Record list =>
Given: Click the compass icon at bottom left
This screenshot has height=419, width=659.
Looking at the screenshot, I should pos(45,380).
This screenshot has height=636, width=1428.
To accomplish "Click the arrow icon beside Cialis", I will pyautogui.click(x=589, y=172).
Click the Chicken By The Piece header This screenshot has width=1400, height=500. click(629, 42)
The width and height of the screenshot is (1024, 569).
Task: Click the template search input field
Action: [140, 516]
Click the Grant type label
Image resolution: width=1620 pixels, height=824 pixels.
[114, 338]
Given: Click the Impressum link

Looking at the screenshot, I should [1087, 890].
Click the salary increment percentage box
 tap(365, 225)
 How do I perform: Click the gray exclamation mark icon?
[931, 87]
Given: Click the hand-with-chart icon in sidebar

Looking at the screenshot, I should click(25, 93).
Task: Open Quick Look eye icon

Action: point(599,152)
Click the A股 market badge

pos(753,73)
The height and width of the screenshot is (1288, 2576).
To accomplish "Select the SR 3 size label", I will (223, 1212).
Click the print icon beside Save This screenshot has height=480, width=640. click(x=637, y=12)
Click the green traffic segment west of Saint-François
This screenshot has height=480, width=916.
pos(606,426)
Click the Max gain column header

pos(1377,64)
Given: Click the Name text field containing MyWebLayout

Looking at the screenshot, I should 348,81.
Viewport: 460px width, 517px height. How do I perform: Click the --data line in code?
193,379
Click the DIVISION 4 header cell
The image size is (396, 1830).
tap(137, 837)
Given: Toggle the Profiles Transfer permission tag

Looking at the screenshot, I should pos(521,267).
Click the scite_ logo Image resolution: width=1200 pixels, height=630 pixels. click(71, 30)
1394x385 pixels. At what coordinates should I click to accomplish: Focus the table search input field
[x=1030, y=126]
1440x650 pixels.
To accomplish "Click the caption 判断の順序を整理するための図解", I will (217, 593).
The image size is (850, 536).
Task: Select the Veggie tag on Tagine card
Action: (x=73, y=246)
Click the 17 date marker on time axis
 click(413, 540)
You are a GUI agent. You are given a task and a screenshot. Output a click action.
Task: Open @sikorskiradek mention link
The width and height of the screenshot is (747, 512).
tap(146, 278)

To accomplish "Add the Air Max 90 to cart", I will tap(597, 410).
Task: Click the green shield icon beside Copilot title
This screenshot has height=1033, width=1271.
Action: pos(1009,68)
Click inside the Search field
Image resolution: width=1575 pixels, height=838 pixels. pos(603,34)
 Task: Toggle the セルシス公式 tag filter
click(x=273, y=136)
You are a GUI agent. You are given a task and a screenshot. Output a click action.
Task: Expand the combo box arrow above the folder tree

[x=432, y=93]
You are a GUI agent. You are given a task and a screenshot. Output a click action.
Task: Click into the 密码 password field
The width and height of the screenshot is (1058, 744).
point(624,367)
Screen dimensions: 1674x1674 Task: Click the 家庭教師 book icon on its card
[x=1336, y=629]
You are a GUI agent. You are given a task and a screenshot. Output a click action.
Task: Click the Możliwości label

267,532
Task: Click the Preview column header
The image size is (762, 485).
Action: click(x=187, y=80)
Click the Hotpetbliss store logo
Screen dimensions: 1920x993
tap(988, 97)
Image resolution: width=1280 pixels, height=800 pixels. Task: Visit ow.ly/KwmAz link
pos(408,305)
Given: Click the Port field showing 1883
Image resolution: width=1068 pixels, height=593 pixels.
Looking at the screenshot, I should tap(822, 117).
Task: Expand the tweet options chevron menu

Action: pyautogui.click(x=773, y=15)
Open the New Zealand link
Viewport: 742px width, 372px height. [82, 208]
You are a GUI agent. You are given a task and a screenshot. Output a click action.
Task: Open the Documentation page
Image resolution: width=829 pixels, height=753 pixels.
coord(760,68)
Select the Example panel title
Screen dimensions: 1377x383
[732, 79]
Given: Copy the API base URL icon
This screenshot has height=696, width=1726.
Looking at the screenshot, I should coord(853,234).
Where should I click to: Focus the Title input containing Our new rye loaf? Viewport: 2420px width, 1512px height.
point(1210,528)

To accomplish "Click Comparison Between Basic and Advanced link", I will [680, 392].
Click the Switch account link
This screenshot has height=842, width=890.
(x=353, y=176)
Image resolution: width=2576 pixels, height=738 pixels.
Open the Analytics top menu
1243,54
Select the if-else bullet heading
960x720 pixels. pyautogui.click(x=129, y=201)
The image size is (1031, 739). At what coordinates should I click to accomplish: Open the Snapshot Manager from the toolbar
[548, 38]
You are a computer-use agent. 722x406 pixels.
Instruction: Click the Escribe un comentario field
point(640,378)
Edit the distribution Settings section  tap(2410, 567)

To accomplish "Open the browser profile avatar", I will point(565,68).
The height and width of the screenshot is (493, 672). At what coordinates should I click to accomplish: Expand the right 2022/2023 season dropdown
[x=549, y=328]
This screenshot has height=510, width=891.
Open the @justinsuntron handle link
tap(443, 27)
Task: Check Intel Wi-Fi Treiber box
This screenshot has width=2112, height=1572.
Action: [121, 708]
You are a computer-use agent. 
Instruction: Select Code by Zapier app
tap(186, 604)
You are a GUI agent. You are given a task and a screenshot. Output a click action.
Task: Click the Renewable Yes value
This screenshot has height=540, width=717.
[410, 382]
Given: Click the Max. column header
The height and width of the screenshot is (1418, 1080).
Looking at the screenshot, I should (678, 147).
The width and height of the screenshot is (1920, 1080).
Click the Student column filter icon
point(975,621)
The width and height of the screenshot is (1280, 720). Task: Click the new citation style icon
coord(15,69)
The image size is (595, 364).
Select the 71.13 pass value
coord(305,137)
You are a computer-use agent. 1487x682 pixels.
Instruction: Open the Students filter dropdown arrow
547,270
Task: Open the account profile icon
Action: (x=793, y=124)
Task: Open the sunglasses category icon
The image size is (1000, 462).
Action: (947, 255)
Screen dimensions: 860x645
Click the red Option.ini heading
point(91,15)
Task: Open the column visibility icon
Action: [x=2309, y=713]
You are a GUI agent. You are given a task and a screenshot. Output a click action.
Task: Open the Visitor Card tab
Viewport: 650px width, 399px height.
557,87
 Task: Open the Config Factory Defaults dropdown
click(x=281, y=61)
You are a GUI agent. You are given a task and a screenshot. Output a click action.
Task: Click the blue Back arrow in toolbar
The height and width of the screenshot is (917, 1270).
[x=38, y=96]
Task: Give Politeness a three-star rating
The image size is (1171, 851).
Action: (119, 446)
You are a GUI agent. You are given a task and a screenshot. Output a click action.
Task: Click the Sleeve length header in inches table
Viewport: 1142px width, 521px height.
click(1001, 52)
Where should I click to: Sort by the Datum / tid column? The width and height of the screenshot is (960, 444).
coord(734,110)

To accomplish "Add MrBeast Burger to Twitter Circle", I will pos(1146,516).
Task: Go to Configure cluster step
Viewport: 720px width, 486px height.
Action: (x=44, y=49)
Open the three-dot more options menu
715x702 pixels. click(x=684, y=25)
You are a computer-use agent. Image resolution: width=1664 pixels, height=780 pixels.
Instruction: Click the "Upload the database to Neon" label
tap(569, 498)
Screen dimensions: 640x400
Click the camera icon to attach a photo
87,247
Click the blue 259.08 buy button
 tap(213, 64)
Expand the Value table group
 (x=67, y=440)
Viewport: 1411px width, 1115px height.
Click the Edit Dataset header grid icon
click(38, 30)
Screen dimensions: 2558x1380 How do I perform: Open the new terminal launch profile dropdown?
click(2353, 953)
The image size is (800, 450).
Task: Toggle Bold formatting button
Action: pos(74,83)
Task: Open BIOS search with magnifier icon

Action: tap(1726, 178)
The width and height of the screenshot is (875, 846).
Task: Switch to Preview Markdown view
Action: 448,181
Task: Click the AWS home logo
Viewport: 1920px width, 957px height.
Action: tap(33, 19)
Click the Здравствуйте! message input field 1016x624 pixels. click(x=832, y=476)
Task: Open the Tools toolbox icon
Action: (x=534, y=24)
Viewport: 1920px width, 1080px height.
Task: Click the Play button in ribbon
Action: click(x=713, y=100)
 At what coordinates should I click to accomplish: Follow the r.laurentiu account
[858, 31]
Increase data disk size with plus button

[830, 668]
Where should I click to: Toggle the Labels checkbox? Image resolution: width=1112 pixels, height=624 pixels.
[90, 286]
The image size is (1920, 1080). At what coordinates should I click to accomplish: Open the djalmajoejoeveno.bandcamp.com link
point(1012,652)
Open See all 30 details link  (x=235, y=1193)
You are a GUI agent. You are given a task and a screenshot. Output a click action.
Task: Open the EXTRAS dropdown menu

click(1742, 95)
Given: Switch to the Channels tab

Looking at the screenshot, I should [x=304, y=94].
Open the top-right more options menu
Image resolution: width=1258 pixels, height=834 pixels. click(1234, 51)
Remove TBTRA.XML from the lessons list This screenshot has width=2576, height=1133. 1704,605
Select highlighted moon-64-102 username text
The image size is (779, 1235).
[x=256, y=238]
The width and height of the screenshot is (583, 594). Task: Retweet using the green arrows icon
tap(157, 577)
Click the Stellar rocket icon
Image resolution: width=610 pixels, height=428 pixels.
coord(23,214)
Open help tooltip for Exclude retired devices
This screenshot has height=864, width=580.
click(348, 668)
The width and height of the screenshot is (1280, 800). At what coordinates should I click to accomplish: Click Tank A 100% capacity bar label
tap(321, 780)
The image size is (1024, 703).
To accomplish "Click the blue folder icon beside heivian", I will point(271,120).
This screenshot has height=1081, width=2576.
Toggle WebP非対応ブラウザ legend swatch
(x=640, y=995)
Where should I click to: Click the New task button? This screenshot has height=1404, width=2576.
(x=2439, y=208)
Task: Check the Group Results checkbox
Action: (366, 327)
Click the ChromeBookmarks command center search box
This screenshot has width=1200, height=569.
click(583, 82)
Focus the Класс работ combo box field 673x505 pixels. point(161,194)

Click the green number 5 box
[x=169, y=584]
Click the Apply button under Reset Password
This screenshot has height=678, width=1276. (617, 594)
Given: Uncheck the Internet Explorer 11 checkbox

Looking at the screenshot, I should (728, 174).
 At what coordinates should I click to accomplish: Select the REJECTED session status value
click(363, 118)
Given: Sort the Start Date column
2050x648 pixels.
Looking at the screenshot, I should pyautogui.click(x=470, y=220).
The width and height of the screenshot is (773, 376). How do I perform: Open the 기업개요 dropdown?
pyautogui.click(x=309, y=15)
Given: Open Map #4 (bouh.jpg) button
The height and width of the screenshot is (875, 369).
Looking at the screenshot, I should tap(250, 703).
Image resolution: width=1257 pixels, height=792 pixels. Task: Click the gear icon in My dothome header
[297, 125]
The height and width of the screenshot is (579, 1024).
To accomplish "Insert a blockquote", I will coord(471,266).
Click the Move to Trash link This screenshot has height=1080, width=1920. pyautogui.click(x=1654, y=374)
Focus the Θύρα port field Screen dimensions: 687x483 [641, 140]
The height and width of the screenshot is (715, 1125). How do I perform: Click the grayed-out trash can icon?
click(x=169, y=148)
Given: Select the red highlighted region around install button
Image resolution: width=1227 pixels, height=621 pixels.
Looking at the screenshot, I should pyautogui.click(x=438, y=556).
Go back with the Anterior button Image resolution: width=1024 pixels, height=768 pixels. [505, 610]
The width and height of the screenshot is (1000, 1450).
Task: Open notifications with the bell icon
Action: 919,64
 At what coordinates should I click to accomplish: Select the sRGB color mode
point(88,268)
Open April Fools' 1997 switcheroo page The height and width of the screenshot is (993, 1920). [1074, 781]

Aim => Gather each line in the entries above that contains the string "Edit". Case counts.

The reply =>
Edit the distribution Settings section  tap(2410, 567)
Click the Edit Dataset header grid icon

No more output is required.